|Methods and techniques|
The easiest way to show what a monopson is is to present it as a mirror reflection of a monopoly. On the market with a monopoly structure, there is only one producer and many recipients. However, in the case of monopson, the situation is reversed and there is only one recipient of goods or services and many producers supplying these products.
Monopson and the price of production factors
The marginal cost of an additional unit of factor of production exceeds its price. Increasing the amount of the production factor used, the company must take into account the fact that in this way it raises the price paid to all previously employed units of this factor.
Monopsony and the demand for work
We can call a monopsonist the only or potentially the only buyer of a good coming from a given branch of the economy.
The market for production factors is a monopsony market. The growing supply curve of these factors means that the company must always offer higher prices for the services of a given factor as its demand for this factor increases.
An enterprise with a monopsonist position directly affects the prices of production factors. Due to the fact that it is dealing with a growing supply curve of a given factor, it is forced to offer a higher price to attract more of it. The marginal cost of the additional unit of factor of production exceeds its price. By increasing the amount of the manufacturing factor used, an enterprise must take into account that in this way it will increase the price paid to all previously employed units of this factor. As long as the monopsonist acquires additional quantities of the production factor, its marginal expenditure on them is not lower than the marginal income of the factor.

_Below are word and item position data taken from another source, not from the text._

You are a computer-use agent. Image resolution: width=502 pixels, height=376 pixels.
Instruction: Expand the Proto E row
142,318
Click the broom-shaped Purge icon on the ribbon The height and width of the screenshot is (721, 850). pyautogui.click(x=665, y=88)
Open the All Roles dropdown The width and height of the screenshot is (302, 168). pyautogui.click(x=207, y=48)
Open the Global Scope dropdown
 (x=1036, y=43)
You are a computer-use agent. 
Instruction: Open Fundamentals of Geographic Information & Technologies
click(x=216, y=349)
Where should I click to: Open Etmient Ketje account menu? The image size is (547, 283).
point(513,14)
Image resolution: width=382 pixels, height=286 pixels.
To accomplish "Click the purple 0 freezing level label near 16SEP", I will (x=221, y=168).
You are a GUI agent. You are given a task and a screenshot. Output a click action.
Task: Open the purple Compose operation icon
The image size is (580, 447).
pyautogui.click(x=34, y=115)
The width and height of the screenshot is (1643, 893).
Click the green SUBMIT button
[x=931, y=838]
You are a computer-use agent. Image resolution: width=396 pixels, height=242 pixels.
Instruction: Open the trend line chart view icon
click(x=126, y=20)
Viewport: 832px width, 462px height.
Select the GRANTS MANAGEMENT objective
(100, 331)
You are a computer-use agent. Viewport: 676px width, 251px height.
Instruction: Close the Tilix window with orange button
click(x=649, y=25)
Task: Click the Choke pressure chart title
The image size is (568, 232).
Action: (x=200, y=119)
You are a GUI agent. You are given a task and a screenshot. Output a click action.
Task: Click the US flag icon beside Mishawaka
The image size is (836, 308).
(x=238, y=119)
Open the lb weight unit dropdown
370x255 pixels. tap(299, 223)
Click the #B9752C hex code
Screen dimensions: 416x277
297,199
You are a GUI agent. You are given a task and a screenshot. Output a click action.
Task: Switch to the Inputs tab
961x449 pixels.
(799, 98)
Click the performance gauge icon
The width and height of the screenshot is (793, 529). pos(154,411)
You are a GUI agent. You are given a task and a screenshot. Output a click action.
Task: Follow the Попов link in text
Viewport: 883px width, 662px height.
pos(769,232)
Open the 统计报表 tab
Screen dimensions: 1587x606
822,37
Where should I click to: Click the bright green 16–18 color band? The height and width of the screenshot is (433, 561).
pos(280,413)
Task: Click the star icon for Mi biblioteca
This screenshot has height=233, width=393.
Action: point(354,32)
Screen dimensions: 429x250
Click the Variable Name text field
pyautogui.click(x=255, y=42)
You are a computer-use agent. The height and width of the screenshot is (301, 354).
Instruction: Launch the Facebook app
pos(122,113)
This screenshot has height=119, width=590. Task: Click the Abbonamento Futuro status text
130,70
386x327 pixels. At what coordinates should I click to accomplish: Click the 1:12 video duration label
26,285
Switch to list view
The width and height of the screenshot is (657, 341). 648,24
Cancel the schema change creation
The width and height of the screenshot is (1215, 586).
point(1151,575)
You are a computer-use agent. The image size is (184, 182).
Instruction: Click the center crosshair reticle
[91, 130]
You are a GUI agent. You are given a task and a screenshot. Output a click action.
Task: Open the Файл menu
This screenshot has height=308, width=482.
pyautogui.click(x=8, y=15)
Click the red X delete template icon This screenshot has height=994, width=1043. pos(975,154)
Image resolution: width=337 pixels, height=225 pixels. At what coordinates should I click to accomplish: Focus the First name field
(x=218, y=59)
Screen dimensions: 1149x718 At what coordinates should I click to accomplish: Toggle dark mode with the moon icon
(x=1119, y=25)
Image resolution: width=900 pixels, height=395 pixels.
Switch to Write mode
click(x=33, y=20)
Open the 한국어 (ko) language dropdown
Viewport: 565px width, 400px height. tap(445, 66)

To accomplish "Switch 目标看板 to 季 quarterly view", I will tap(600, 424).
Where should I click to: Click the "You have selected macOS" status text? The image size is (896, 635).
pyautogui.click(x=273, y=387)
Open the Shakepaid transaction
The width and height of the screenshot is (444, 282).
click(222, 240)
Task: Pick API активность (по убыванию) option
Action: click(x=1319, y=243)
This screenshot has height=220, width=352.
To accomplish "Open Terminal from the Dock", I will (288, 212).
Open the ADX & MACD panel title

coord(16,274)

For companies on the perfectly competitive market, when purchasing production factors, the marginal and average expenses for these factors are leveled out, which means that these purchases do not change the prices of the factor. This rule does not apply to monopsony, because it affects the price of the factor. The market line of supply of a given factor presents a given amount from the monopsony point of view. Monopson pays the same price for each unit of the factor, so its supply determines the average expenses for its purchase. He must spend more if he wants to buy more. However, the size of the factor's employment is determined by marginal expenditure. Raising the price of the next acquired unit means at the same time an increase in the prices of all acquired units, so the marginal expenditure curve is above the average expenditure curve.
A monopsony enterprise must take into account the fact that increasing employment will raise the pay rate. Due to the fact that all employees must receive the same rates, the marginal cost of an additional employee can not be reduced only to the wage offered to him, but must also take into account the increase in the wage fund of employees previously employed. In the case of monopsony, the marginal cost of labor exceeds the rate of pay and increases with the increase in employment. The company maximizes its profit when the marginal revenue (income) obtained by employing an additional employee will be equal to its marginal cost. If this is not the case, it means that the company has the wrong size of employment. The goal of monopsony is to reduce demandenterprises for work.
On the perfectly competitive market, employees receive higher wages than under monopsony.
Examples of monopsons
- dairies (taking into account a small area) buying milk from farmers.
- Manning, A. (2003). Monopsony in motion.
- Manning, A. (2003). The real thin theory: monopsony in modern labour markets. Labour economics, 10(2), 105-131.